*** Opening Dataset records ***

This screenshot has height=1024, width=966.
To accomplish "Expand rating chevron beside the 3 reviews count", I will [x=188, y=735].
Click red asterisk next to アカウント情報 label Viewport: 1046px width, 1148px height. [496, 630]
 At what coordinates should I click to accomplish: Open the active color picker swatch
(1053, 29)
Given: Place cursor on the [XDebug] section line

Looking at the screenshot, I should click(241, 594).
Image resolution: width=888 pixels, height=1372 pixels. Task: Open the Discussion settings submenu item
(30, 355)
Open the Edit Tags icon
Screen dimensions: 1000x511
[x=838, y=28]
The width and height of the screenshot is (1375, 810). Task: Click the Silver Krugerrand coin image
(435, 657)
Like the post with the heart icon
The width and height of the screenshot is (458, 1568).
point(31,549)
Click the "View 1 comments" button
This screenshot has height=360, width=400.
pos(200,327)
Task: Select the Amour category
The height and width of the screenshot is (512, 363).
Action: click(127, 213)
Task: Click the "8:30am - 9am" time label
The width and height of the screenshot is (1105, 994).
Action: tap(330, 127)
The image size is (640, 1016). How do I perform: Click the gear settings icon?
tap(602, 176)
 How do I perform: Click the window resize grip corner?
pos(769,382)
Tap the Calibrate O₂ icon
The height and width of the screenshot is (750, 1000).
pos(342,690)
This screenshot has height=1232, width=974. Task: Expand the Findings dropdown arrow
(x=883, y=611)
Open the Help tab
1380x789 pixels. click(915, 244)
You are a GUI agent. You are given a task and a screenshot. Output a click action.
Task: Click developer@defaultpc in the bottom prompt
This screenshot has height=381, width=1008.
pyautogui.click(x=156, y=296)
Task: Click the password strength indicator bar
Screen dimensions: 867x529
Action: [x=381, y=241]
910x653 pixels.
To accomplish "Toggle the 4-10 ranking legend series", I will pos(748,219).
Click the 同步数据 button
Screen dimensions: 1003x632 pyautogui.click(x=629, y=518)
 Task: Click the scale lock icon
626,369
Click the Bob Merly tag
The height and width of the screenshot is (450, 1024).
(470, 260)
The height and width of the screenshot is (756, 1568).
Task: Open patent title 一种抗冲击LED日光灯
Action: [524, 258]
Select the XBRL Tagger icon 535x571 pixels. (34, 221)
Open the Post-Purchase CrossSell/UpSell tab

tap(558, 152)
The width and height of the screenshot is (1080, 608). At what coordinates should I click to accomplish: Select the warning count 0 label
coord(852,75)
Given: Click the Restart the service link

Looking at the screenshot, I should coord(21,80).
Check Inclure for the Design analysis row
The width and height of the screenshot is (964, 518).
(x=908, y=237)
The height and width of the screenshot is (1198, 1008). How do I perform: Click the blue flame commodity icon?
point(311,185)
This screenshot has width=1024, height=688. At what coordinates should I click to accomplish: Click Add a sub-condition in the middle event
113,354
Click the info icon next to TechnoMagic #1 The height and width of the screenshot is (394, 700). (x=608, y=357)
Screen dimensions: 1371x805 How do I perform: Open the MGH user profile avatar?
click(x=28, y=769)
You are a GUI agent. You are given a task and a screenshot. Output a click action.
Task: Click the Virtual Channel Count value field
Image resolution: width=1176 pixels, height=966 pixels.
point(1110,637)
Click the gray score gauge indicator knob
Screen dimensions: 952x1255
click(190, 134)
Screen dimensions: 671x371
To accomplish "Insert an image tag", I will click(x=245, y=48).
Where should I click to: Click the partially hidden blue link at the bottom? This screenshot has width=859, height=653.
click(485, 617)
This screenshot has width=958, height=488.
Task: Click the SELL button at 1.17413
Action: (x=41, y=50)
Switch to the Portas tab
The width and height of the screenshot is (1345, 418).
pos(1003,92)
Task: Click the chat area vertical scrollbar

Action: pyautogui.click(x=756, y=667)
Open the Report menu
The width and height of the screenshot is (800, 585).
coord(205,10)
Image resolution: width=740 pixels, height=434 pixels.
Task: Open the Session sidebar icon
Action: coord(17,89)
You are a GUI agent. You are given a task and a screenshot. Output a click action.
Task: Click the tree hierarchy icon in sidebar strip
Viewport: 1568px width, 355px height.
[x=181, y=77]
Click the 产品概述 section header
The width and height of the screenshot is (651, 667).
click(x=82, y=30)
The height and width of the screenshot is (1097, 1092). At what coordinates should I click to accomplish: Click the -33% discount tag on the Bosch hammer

*** Closing Dataset records ***

Your assignment - From the material above, copy each line that includes the word "next".

Task answer -
Click red asterisk next to アカウント情報 label Viewport: 1046px width, 1148px height. [496, 630]
Click the info icon next to TechnoMagic #1 The height and width of the screenshot is (394, 700). (x=608, y=357)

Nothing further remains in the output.